WHAT YOU ARE ASKED TO DO: Count the lines below that include the word "computer" and write that number alone.

PROVIDED DATA:
= = =

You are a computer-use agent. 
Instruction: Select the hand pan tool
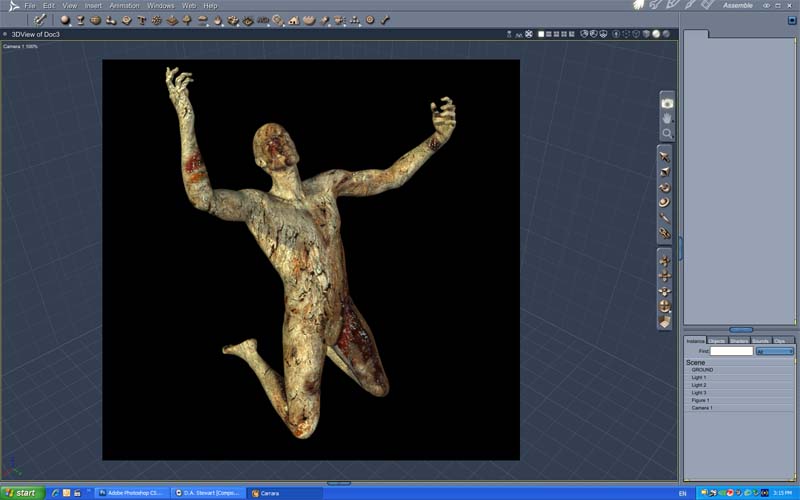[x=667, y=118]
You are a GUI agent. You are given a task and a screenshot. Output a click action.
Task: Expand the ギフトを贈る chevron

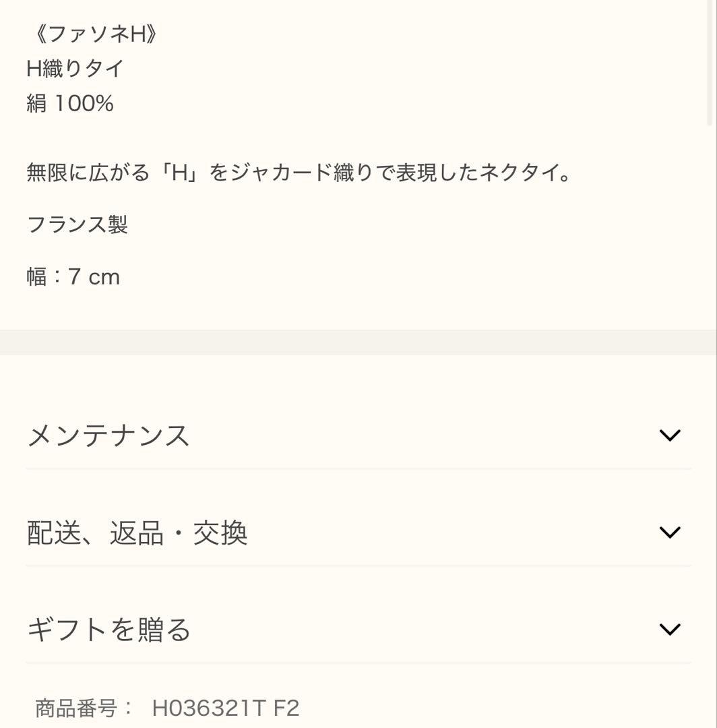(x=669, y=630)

= = =

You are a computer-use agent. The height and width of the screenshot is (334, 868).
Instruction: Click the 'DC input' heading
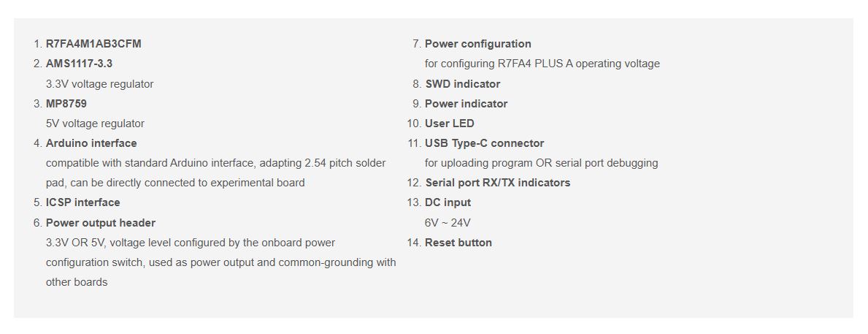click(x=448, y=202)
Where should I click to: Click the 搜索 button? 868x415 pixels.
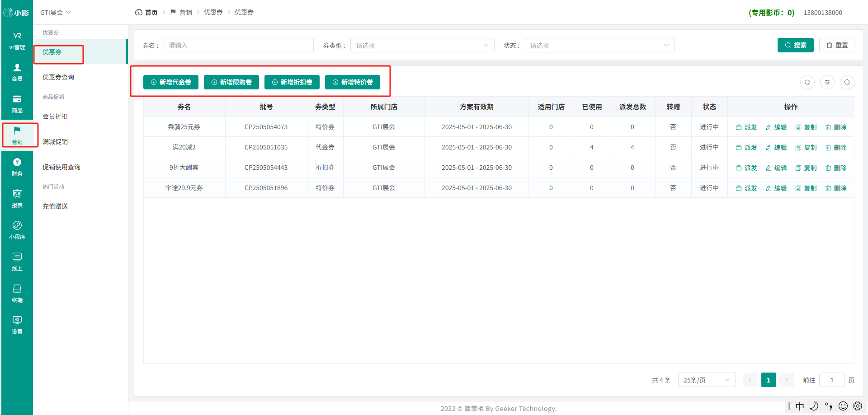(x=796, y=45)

= = =

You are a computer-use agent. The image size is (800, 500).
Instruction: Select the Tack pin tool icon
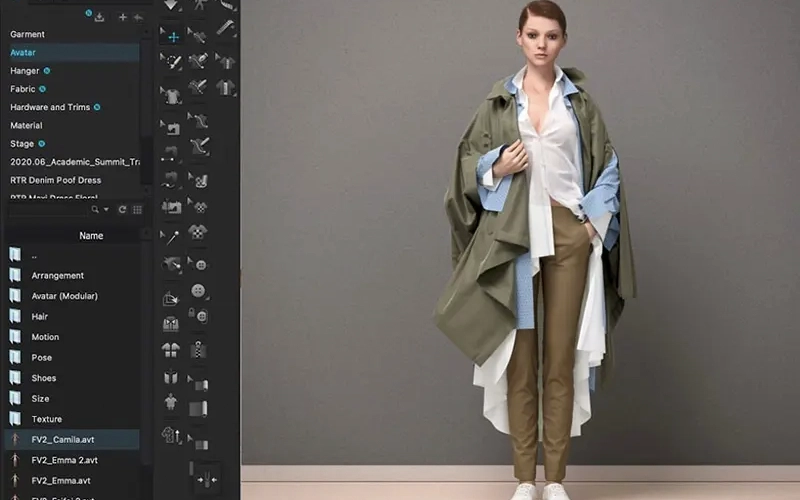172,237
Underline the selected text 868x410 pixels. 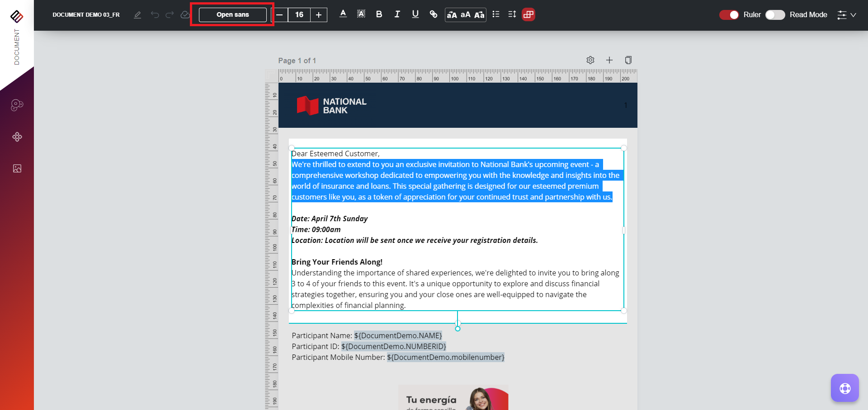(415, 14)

= = =

COMPLETED EXERCISE: 3